## INPUT
──────────────────────────────
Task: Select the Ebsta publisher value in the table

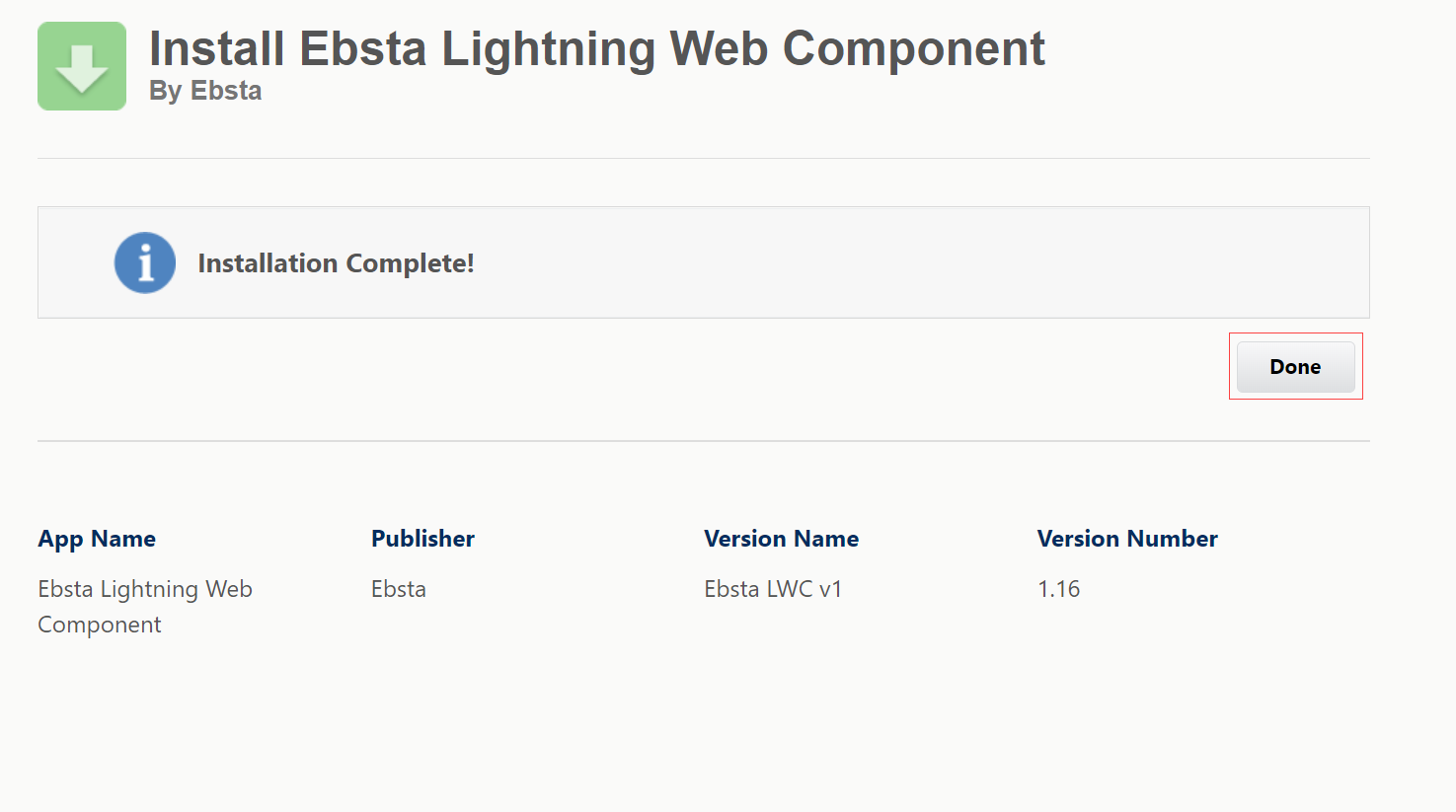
──────────────────────────────
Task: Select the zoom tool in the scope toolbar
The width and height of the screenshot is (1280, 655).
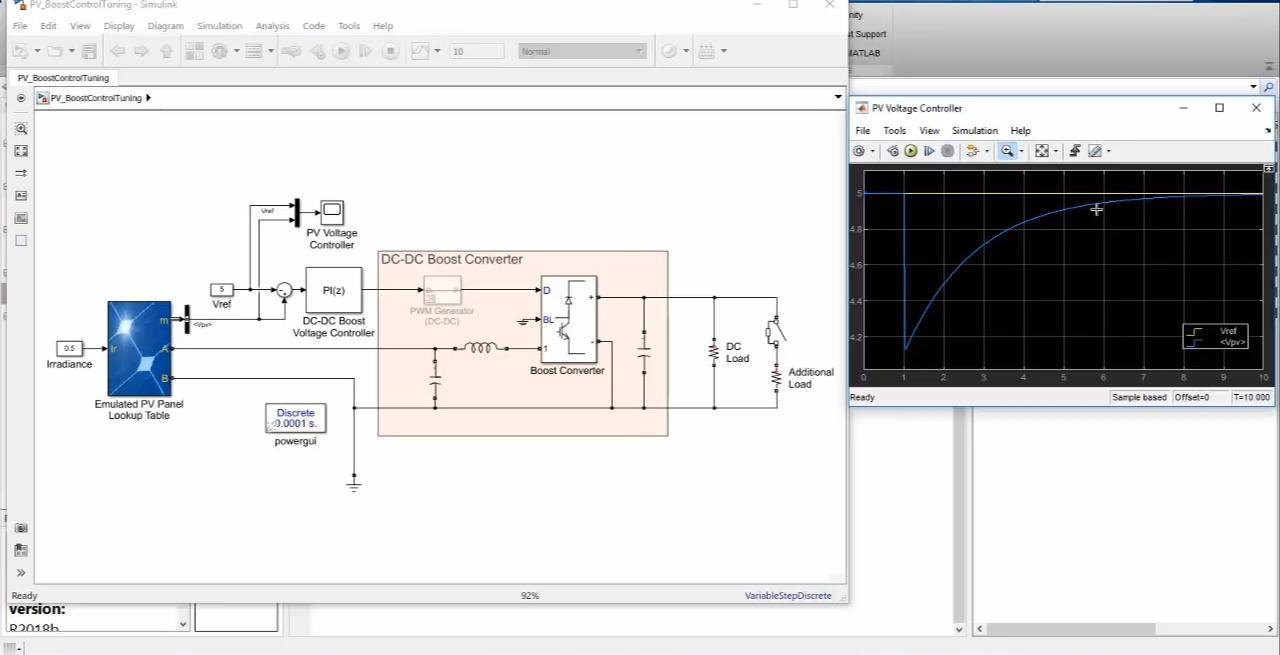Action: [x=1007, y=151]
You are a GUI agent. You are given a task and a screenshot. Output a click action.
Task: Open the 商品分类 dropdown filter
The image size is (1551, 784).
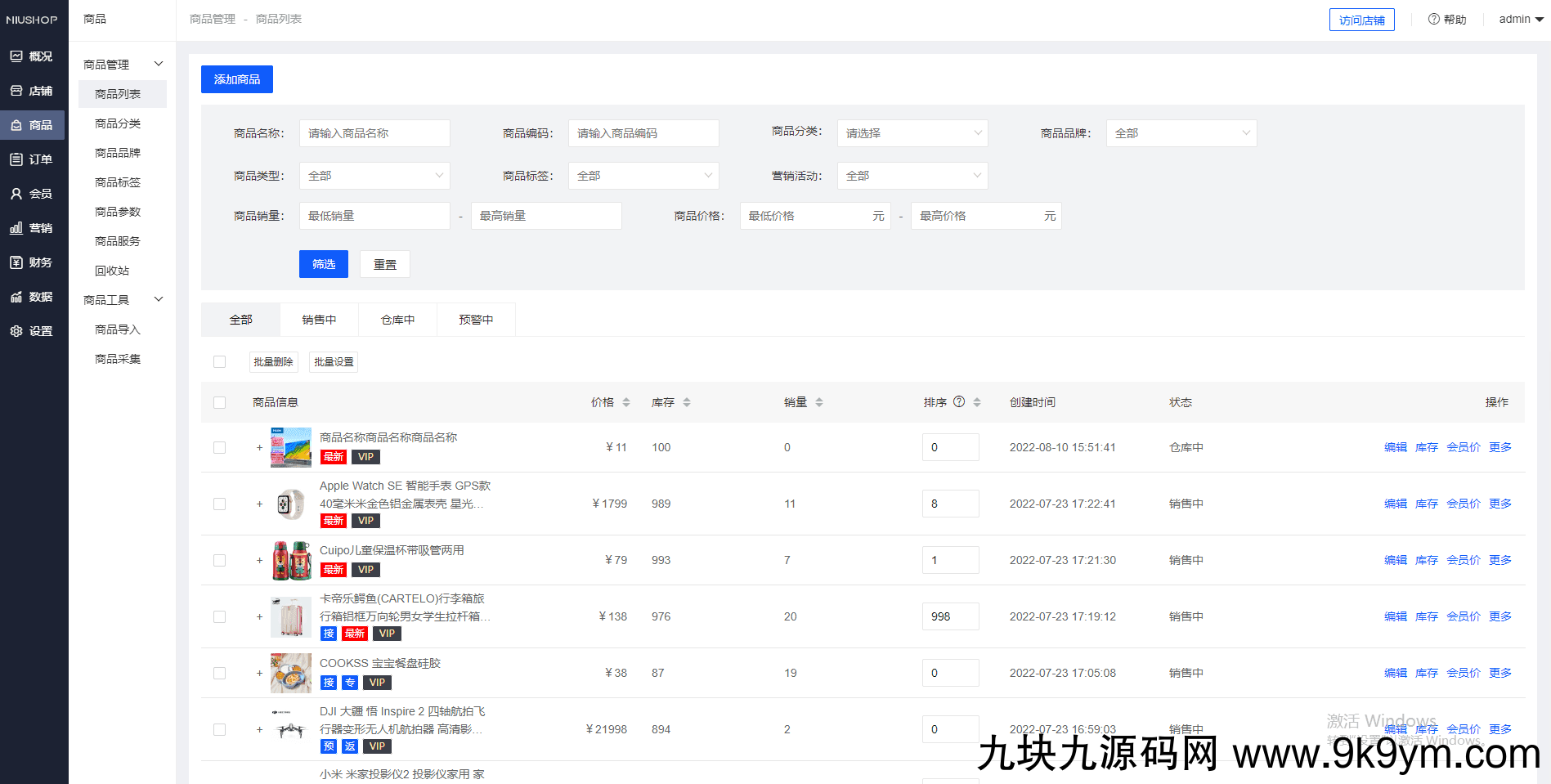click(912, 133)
──────────────────────────────
## EXERCISE INSTRUCTIONS
Return every line above where "Select" appears.

## SOLUTION TO THE PROBLEM
Task: Select the Ebsta publisher value in the table
Task: Select the zoom tool in the scope toolbar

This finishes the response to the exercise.